Unusual Web Request

edit

A machine learning job detected a rare and unusual URL that indicates unusual web browsing activity. This can be due to initial access, persistence, command- and-control, or exfiltration activity. For example, in a strategic web compromise or watering hole attack, when a trusted website is compromised to target a particular sector or organization, targeted users may receive emails with uncommon URLs for trusted websites. These URLs can be used to download and run a payload. When malware is already running, it may send requests to uncommon URLs on trusted websites the malware uses for command-and-control communication. When rare URLs are observed being requested for a local web server by a remote source, these can be due to web scanning, enumeration or attack traffic, or they can be due to bots and web scrapers which are part of common Internet background traffic.

Rule type: machine_learning

Machine learning job: packetbeat_rare_urls

Machine learning anomaly threshold: 50

Severity: low

Risk score: 21

Runs every: 15 minutes

Searches indices from: now-45m (Date Math format, see also Additional look-back time)
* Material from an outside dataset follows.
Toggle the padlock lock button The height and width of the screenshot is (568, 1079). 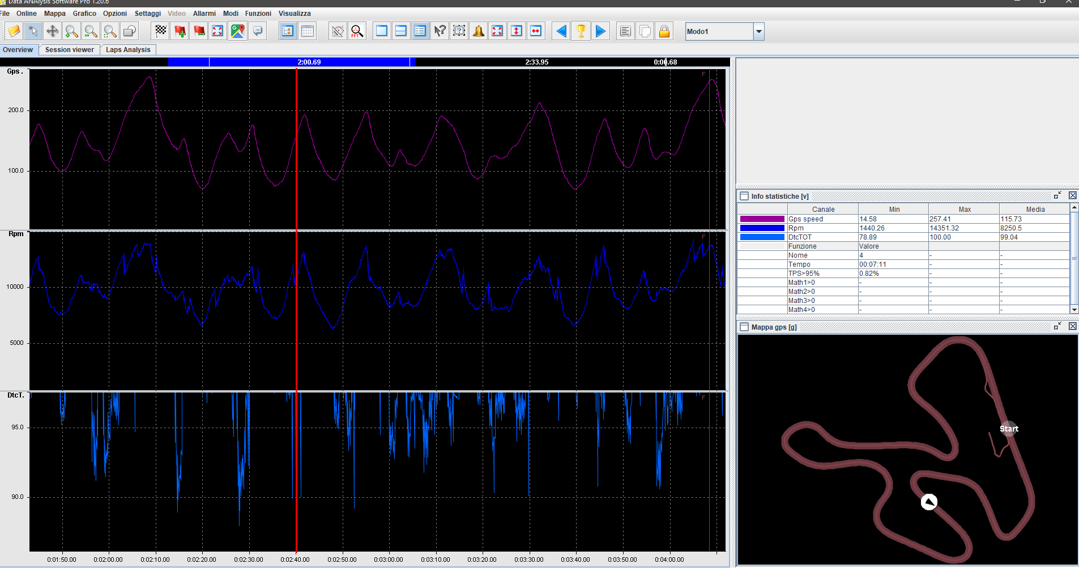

Maximum signals per execution: 100

References:

Tags:

  • Elastic
  • ML
  • Packetbeat

Version: 1

Added (Elastic Stack release): 7.7.0

Potential false positives

edit

Web activity that occurs rarely in small quantities can trigger this signal. Possible examples are browsing technical support or vendor URLs that are used very sparsely. A user who visits a new and unique web destination may trigger this signal when the activity is sparse. Web applications that generate URLs unique to a transaction may trigger this when they are used sparsely. Web domains can be excluded in cases such as these.